Originally, Tampines was under the Tampines Single Member Constituency when it was still under development up until 1988, where its population was grown and became the Tampines Group Representation Constituency (GRC) & Eunos GRC.

The Workers' Party had contested parts of the town in Tampines North, which was part of Eunos GRC, in 1988 and 1991 respectively. In both elections, WP lost with 49.11% and 47.62% of the votes respectively

The National Solidarity Party (and later Singapore Democratic Alliance in the 2001 and 2006 elections) had contested in the town in all the general elections except in 1997, when the party was disqualified.
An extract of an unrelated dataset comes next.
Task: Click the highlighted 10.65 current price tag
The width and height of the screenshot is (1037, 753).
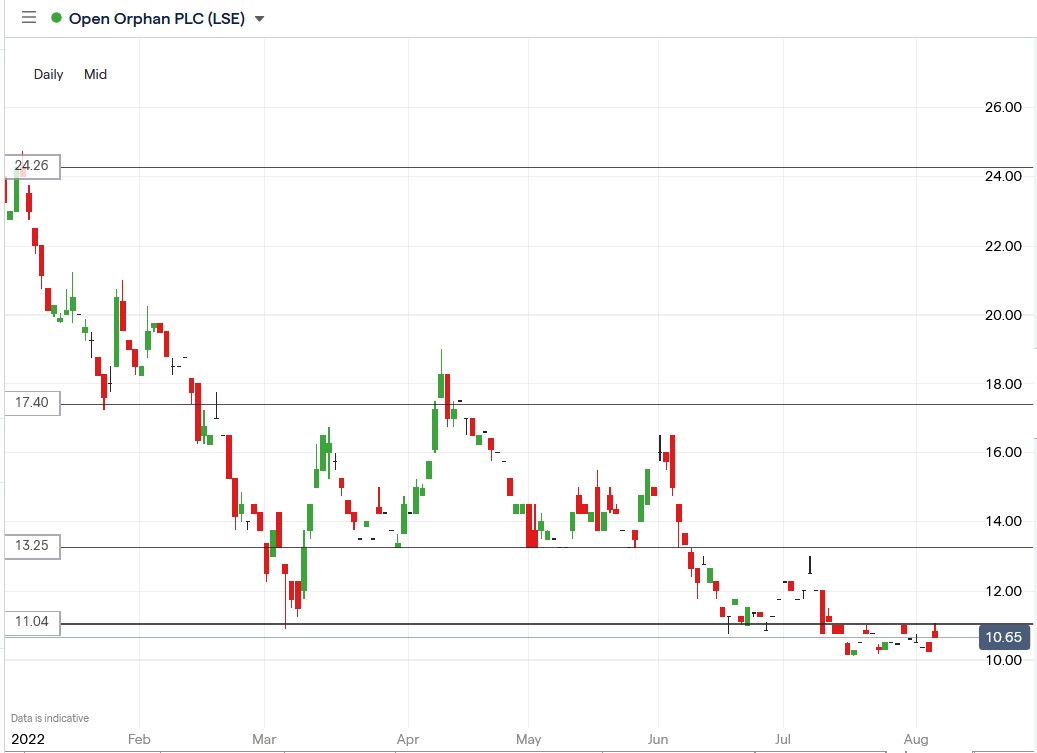Action: click(1003, 637)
The GRC was eventually dissolved, and the ward of Tampines North, split and absorbed into Pasir Ris Group Representation Constituency and Tampines GRC, with the rest of the former being absorbed back to Tampines in 2001.

Since 2020, Tampines was divided into three Group Representation Constituencies, namely the namesake Tampines (central and regional centre), Aljunied (Bedok Reservoir and Temasek Polytechnic) and East Coast (the subregion of Simei). Tampines was led by the PAP, among which the MPs include Minister of the Environment and Water Resources and Muslim Affairs Masagos Zulkifli, except for Aljunied being led by the Workers' Party of Singapore.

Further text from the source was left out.